Set in New York City during the Industrial Revolution, the first section features a deformed 12-year-old named Lucas whose brother Simon was recently killed at a factory. Lucas responds to conversation with quotes from Whitman’s work. Needless to say, this makes him a bit of an outcast. Out of respect and financial desperation, he has taken over Simon’s job. When he discovers his brother’s betrothed could use some help, he sweetly wants to take over Simon’s role there, too.
For all its brotherly love, this is not a chummy tale. Lucas’ parents are haunted shells, convinced their dead son speaks to them from machines. Lucas’ father sips from an iron lung, inhaling Simon’s ghost with each breath. His mother rarely rises from her bed, transfixed by the songs Simon sings from a creaky music box.
This is strange material, far outside Cunningham’s previous reach, but he unspools his talent generously, writing a kind of mystical ghost story.

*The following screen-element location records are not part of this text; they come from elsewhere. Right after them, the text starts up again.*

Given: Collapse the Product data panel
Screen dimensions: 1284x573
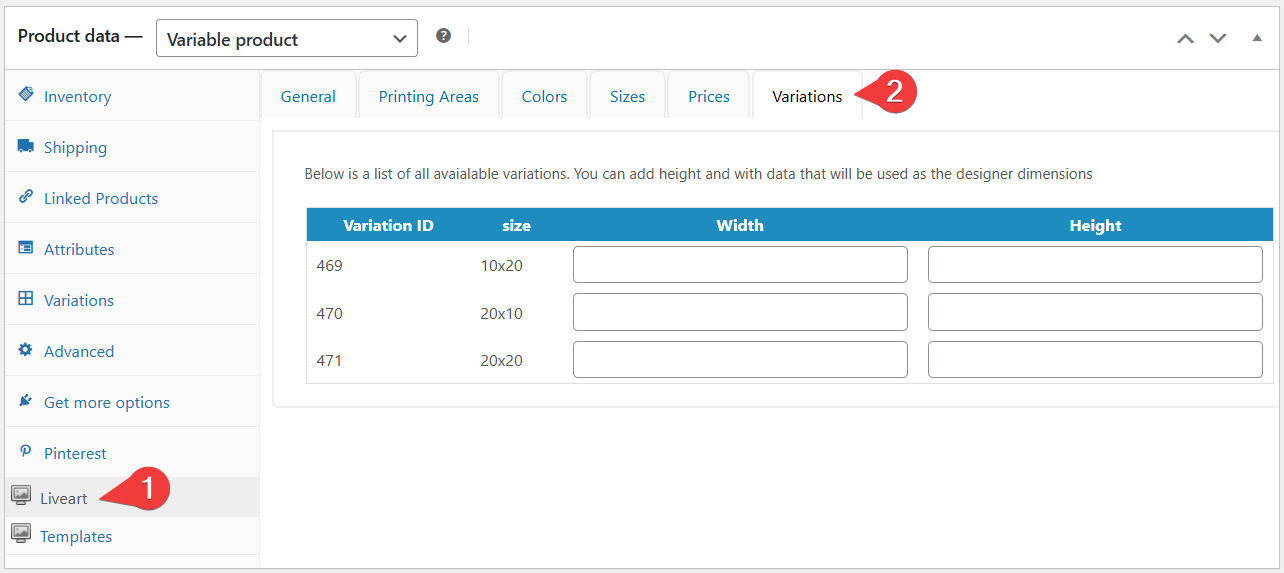Looking at the screenshot, I should (x=1257, y=38).
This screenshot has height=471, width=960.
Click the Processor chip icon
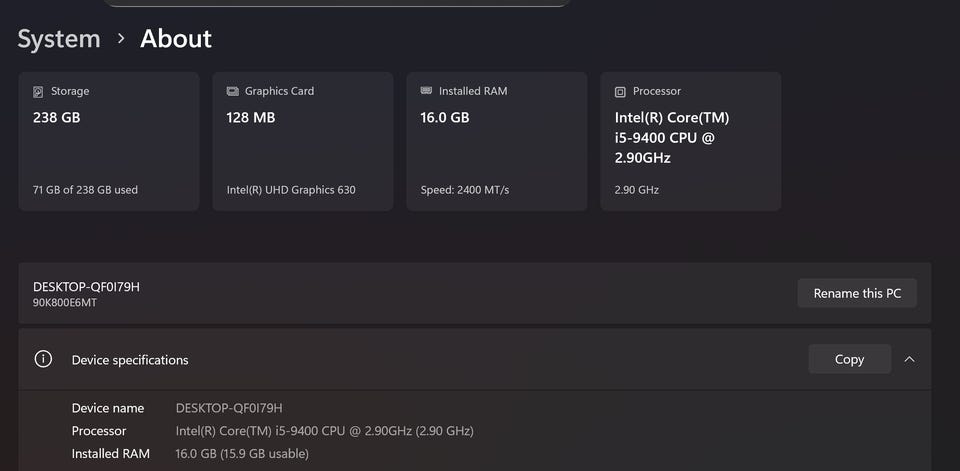[620, 91]
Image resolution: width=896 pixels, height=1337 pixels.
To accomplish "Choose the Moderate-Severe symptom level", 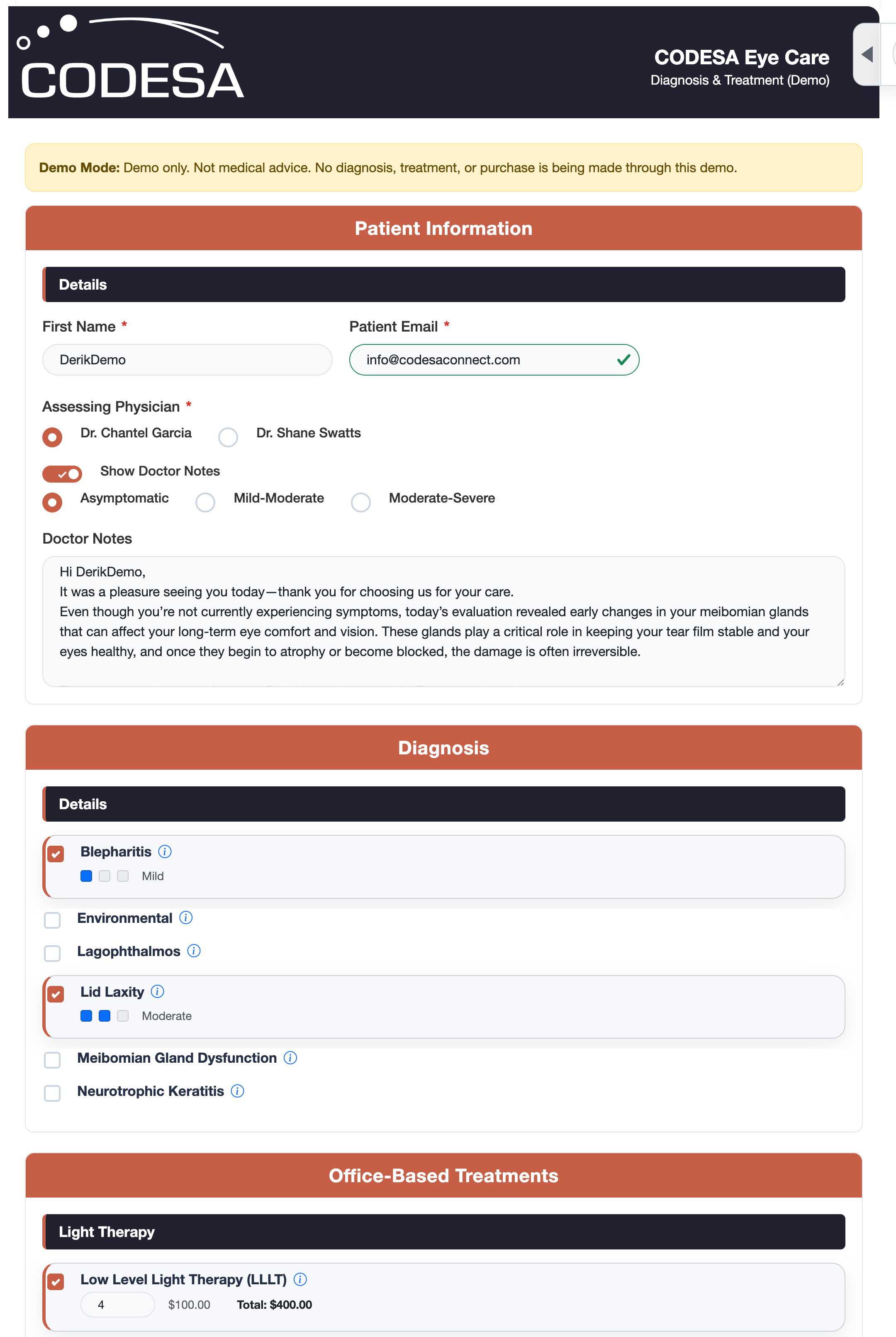I will tap(360, 503).
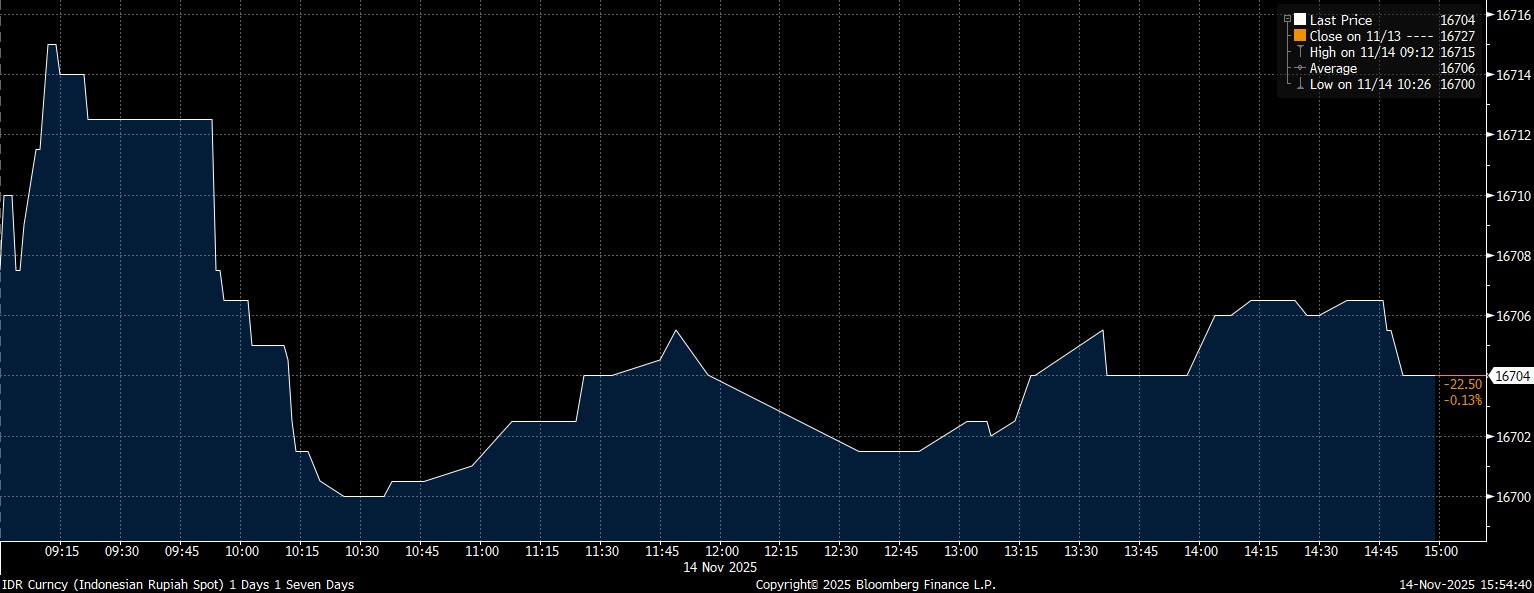This screenshot has height=593, width=1534.
Task: Click the orange Close on 11/13 swatch
Action: 1300,36
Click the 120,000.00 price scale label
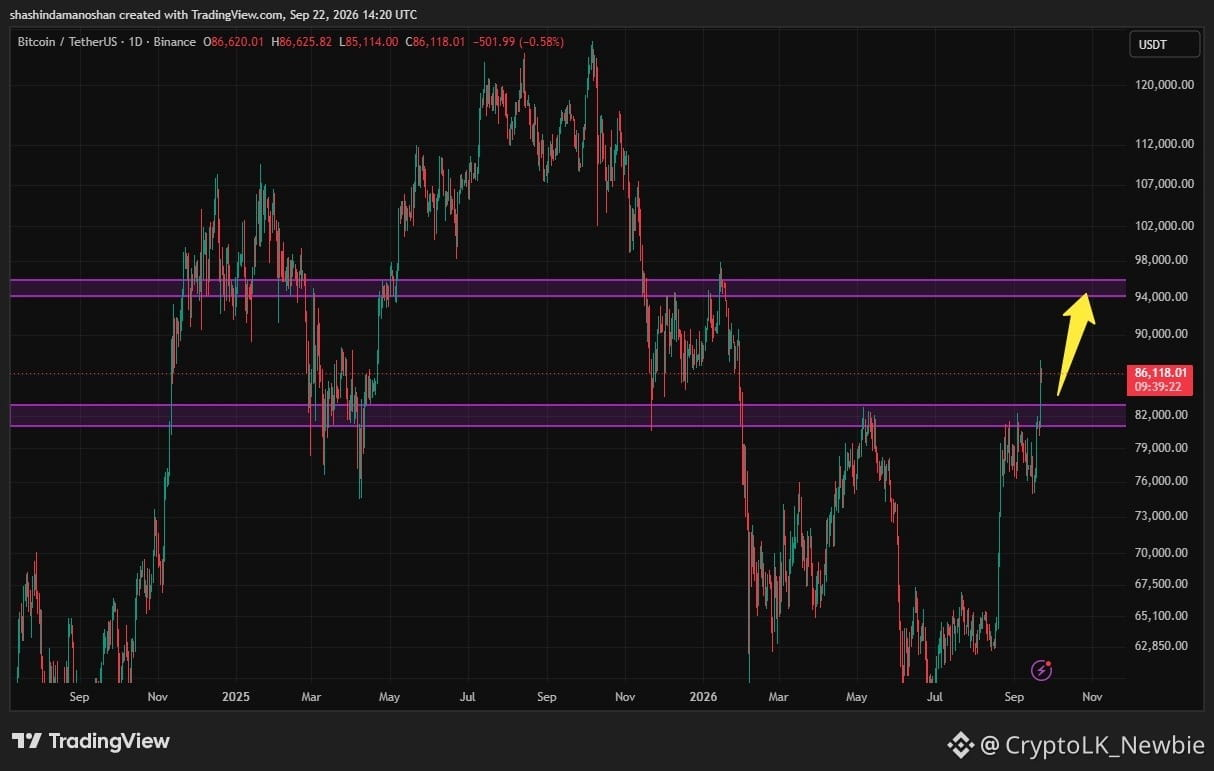The height and width of the screenshot is (771, 1214). click(x=1164, y=85)
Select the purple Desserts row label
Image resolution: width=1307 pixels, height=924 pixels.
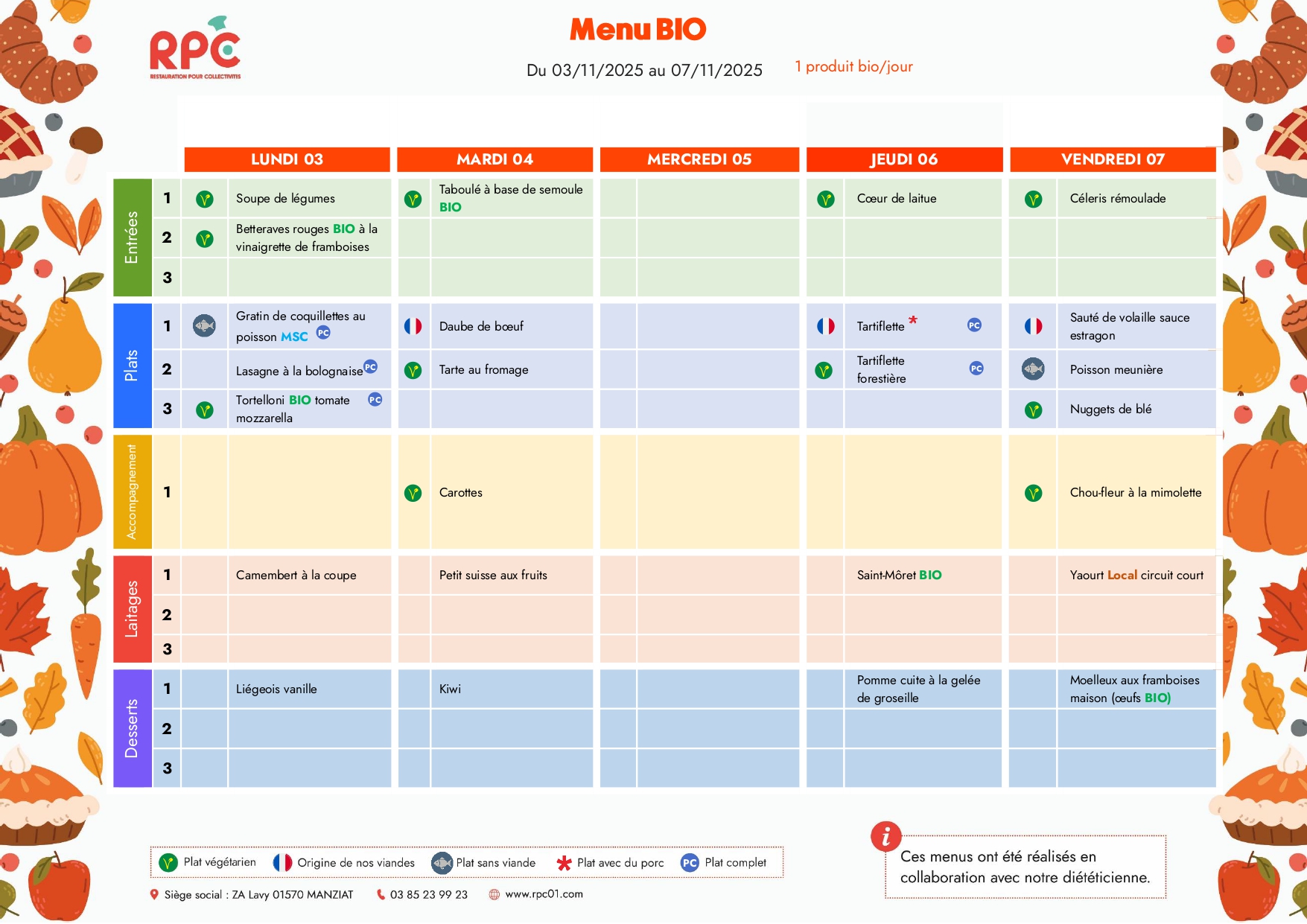(x=132, y=728)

Next, he dunks us backwards into the second narrative, “The Children’s Crusade,” a taut, thriller-like tale set in present-day New York City involving a group of child terrorists named “the family” who are schooled in Whitman and who have taken to blowing themselves up on the city streets, taking lives with them, of course.
Halfway through, Whitman makes an appearance as a crazy old woman who has raised a trio of orphans in a small apartment, papered from floor to ceiling from Leaves of Grass.
It becomes apparent that if Whitman is this book’s guardian angel, New York City itself is its primary character. The first section describes a city rattletrapped and heaving with factories, a metropolis that created a whole new rhythm for human life. The second section unveils the city of today, a place that, to many of its residents, has become a big red X for terrorist activity.
The final section, “Like Beauty,” catapults us far into the future, when people are engineered and lizard-like aliens wander the streets. A nuclear meltdown has made it unsafe to go beyond New Jersey.
Cunningham has penned the tale of a city and a country engorged with death but looking for transcendence—often in the wrong places. It is a tale about a society mechanized beyond our wildest dreams, yet still possessive of the procreative urge.
Like its namesake, this novel is a work of genius so original it unfolds with a whiff of inevitability. You will find it hard to believe it did not exist before. That is what prophecy does; it brings the world full circle, creating and containing at the same time.
Cunningham understands this elliptical truth. He also knows that beauty and sadness always come hand in hand, but he asks, do they have to be united by destruction?